** Opening RECORD EXCERPTS block **

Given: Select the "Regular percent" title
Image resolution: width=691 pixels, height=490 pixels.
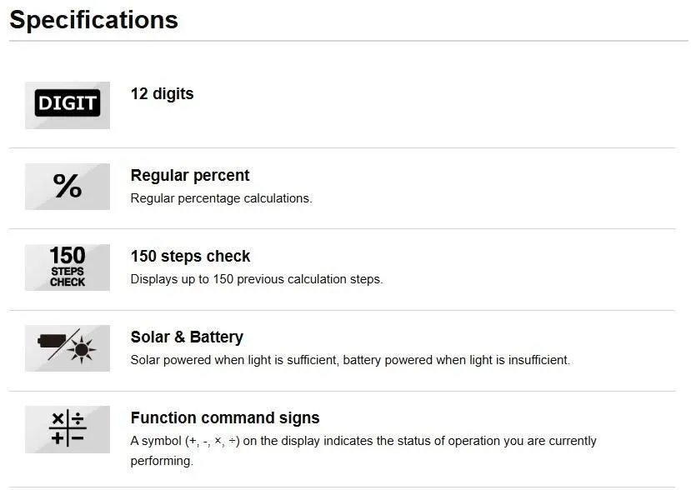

** Closing RECORD EXCERPTS block **
** Opening RECORD EXCERPTS block **

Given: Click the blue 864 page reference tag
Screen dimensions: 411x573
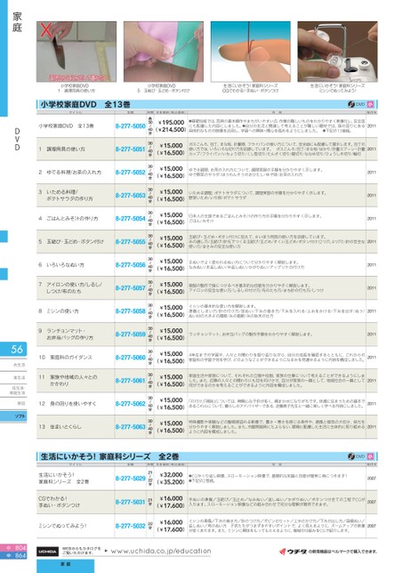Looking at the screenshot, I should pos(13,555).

** Closing RECORD EXCERPTS block **
** Opening RECORD EXCERPTS block **

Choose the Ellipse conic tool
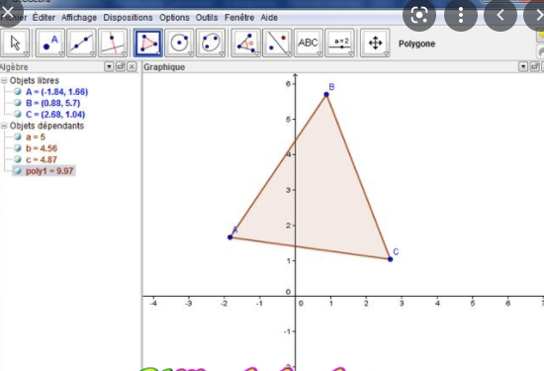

** Closing RECORD EXCERPTS block **

- _YOUR GOAL_: Check every line above for the string "Given" and copy those that have it.

- _TASK ANSWER_:
Given: Select the "Regular percent" title
Given: Click the blue 864 page reference tag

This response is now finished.